Procrastination is not laziness. For PhD researchers, especially in India, it’s often a symptom of burnout, confusion, or the crushing pressure of perfectionism. I’ve been there, and over the last ten years mentoring doctoral candidates across India—from IIT Madras to private universities in Coimbatore—I’ve learned that overcoming procrastination is less about productivity hacks and more about self-awareness, structure, and community.
1. Understand Why You’re Procrastinating: The Root Matters
Most PhD students don’t procrastinate because they’re lazy. They procrastinate because:
- They’re overwhelmed by the size of the task.
- They’re afraid of not being “good enough”.
- They’re isolated in their work and unsure of their direction.

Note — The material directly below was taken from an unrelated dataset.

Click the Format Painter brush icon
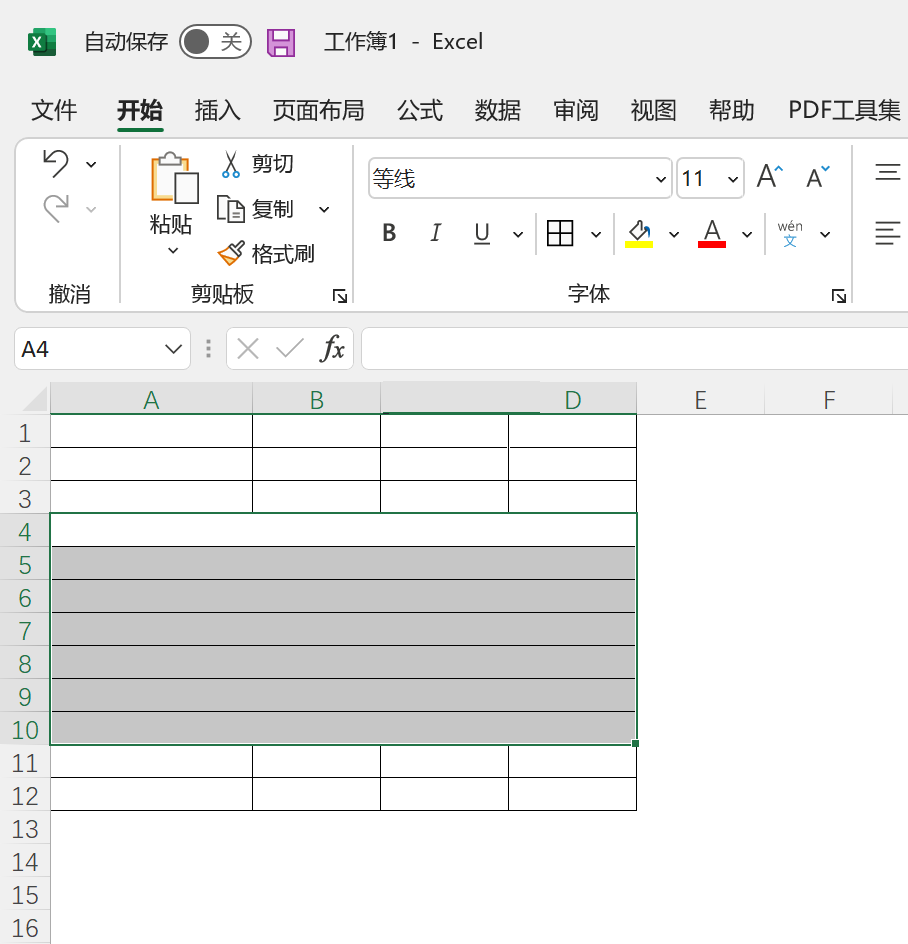Viewport: 908px width, 944px height. pos(231,254)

Take my student Anjali from Hyderabad. Her data collection was impeccable, but she kept delaying her methodology write-up. Why? “What if reviewers laugh at my approach?” she admitted. Her procrastination was fear in disguise.

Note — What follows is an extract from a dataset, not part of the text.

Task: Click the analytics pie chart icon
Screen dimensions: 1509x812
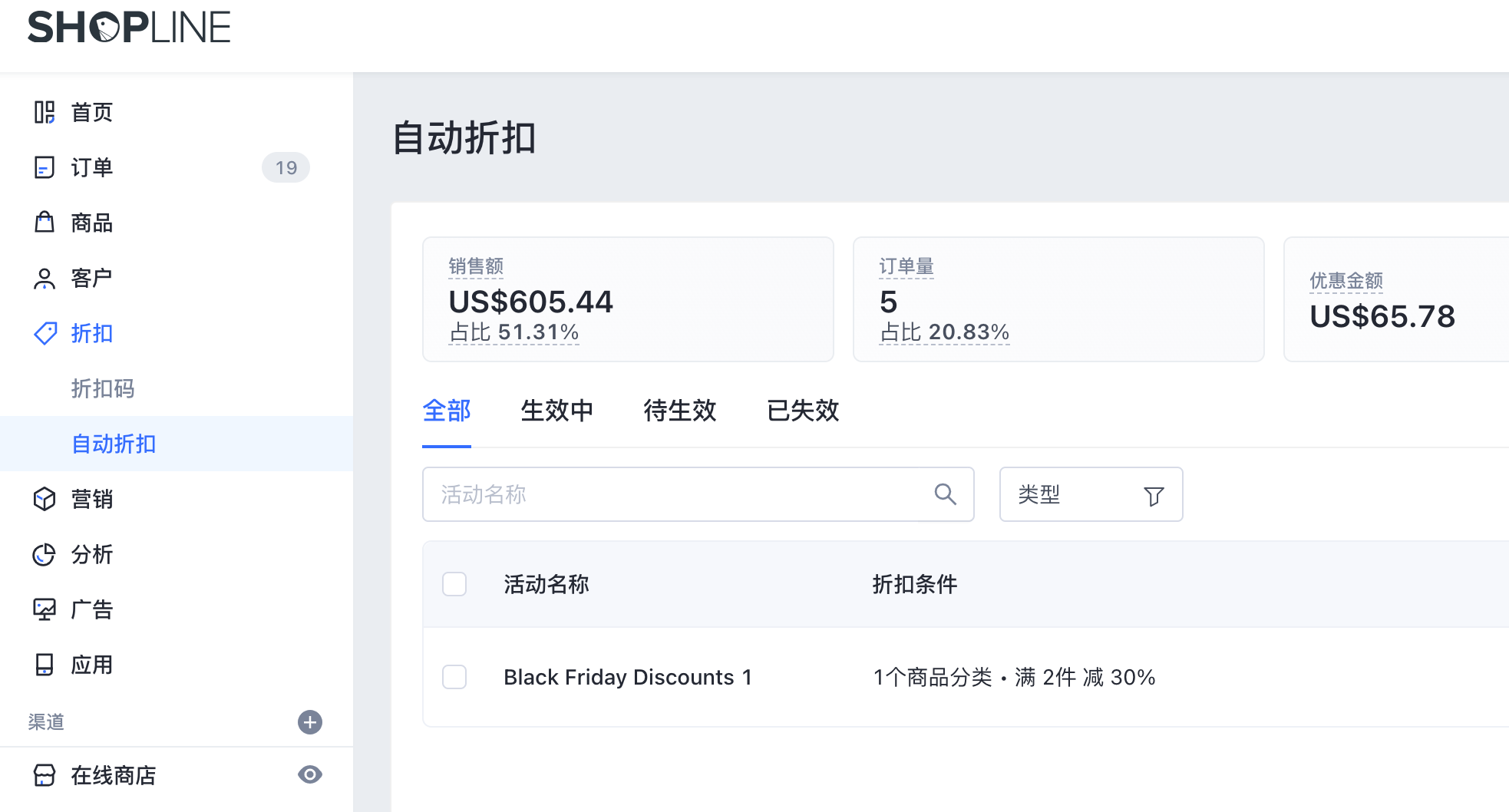Action: point(45,554)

🌱 Tip: Keep a simple “procrastination diary” for one week. Every time you delay something, jot down:
- What were you supposed to do?
- What did you do instead?
- How were you feeling?
Patterns will emerge. And you can only fix what you understand.
2. Break Your PhD into Local Train Stops, Not an Express to Nowhere
A PhD thesis often feels like boarding a train in Kanyakumari with no idea when you’ll reach Jammu. Break it down.
Think like an Indian Railways timetable: clear, slow, and with checkpoints.
🎯 Instead of saying: “Write literature review chapter.”
✅ Say: “Summarise 5 key papers by Friday.”
The “Pomodoro technique” works wonders here. Set a timer for 25 minutes, take a 5-minute break. After four rounds, take a longer one. I used to do this while sitting in my PG room in Pune. My phone alarm was my conductor, keeping me on track.
3. Use Local Accountability: Your Peer Circle Is Gold
In Indian academia, we often work in silos. But the most successful researchers I’ve guided—from JNU to Anna University—lean on their peers.
📌 Start a weekly check-in group with 2-3 fellow researchers. On Sunday evenings, each person shares:
- What they did last week
- What they’ll do this week
- One challenge they’re facing
Accountability to someone else—even virtually—is a powerful motivator.
An example: During the pandemic, a PhD scholar I mentored in Bhubaneswar started a “Shut Up & Write” Zoom group every morning. Just 60 minutes. No talking. Everyone wrote together. In six months, she completed her full draft.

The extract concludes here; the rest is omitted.